START DOCUMENT TEXT

"Don't Wait Up" is a song by Colombian singer and songwriter Shakira. It was released on 16 July 2021 via Sony Music Latin in partnership with RCA Records. The song marked Shakira's first completely English single since 2016's "Try Everything".

Background and release
Shakira initially announced that a single accompanied with a video would be released in July 2021, in the cover story of the July edition of Vogue Mexico. The singer first teased the single on 12 July, on her social media by changing her profile pictures to a summery color palette, the change resulted in the hashtag "Shakira is coming" to trend worldwide on Twitter. Upon the announcement along with the hashtag Shakira's name immediately started trending on Twitter's worldwide trends. On 13 July, the artist shared a 30-second video of what could potentially be the name and part of the lyrics of her future track. Later the same day Shakira revealed the cover artwork and its title.

Music video
The music video for the song was released on 16 July 2021. Directed by Warren Fu, it was filmed on the Spanish island of Tenerife in June 2021.

END DOCUMENT TEXT

■ **TO-DO LIST**:
[1] List every calendar day (with day and month) that the Shakira song article mentions, counting each distinct day once.
[2] Answer these from the Shakira song article:
(a) Which record company partnered with Sony Music Latin on the release?
(b) Who directed the music video?
(c) In which publication did Shakira first announce the single?

START DATASET ENTRIES

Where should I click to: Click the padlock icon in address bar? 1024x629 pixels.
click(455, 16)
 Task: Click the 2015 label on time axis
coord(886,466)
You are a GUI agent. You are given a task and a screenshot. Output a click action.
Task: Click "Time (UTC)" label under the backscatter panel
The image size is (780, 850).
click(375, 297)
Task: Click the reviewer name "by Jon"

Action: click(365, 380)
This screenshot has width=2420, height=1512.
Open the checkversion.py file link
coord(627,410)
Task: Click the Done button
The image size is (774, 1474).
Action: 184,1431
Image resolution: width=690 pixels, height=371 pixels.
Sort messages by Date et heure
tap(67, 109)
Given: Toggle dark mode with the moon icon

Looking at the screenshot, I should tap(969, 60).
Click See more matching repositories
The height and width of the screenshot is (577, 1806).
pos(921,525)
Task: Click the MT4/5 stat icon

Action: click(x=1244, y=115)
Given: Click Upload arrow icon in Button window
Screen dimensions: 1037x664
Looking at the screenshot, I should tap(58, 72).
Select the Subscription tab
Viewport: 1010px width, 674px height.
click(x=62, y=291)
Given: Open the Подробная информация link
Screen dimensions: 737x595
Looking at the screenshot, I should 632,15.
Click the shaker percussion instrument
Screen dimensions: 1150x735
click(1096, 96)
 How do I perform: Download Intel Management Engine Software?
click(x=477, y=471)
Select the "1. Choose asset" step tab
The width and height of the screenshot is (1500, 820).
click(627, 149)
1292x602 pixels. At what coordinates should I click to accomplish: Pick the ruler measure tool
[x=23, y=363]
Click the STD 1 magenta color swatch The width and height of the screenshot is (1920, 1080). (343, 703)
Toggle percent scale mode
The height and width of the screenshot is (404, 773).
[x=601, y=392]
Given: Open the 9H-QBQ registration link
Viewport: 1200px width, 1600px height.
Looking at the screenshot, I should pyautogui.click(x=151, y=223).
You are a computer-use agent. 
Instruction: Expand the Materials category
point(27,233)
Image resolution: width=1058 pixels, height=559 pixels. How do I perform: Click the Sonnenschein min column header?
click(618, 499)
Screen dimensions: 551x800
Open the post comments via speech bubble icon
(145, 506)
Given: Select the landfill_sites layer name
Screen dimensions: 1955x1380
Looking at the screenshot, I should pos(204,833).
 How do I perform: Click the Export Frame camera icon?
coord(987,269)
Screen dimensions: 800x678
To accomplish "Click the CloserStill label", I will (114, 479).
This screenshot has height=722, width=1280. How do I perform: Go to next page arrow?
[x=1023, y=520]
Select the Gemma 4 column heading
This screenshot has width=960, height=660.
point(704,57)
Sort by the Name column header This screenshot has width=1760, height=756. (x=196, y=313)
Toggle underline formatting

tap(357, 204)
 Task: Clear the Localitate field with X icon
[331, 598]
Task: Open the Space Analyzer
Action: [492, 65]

END DATASET ENTRIES

■ **RESULTS BY TASK**:
[1]
16 July 2021
12 July
13 July

[2]
(a) RCA Records
(b) Warren Fu
(c) The July edition of Vogue Mexico